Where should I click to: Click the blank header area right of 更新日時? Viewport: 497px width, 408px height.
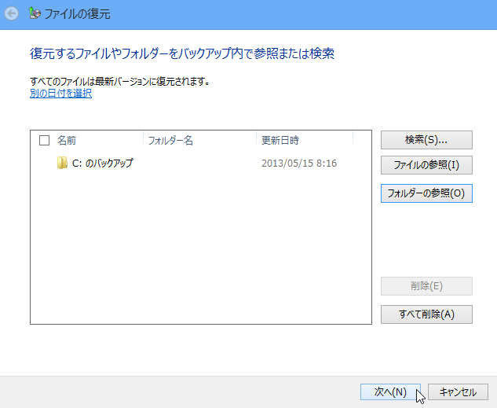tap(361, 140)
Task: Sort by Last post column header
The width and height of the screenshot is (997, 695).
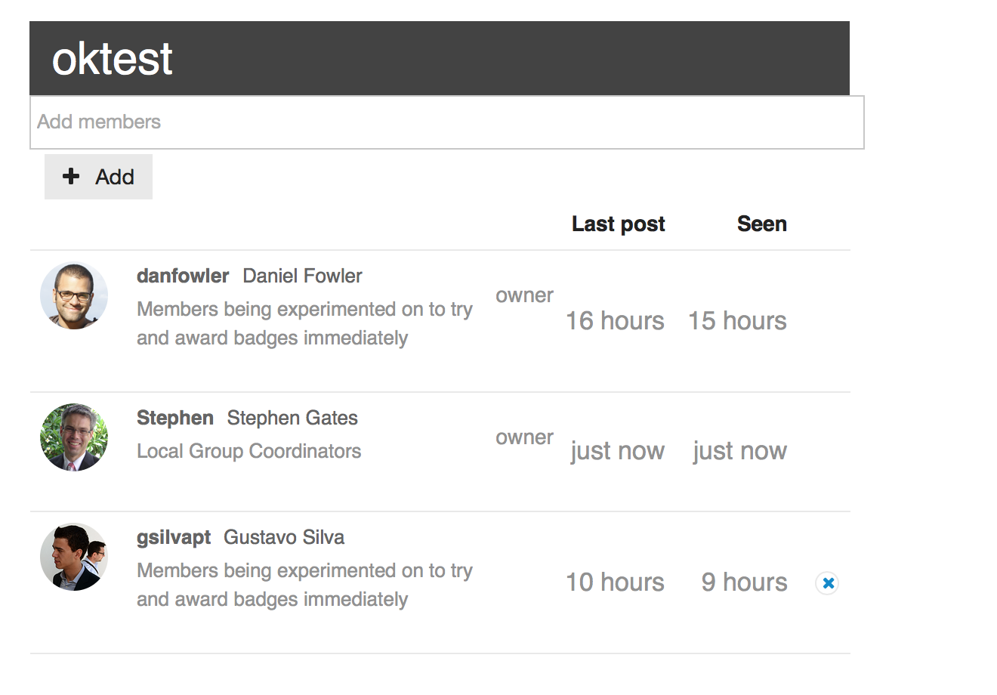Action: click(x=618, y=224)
# # #
- TASK INSTRUCTIONS:
An exact copy of the records above is required, leaving out the pictures.

- ANSWER SPACE:
Where should I click to: Click the blank header area right of 更新日時? Viewport: 497px width, 408px height.
tap(361, 140)
Task: Sort by Last post column header
The width and height of the screenshot is (997, 695).
Action: click(x=618, y=224)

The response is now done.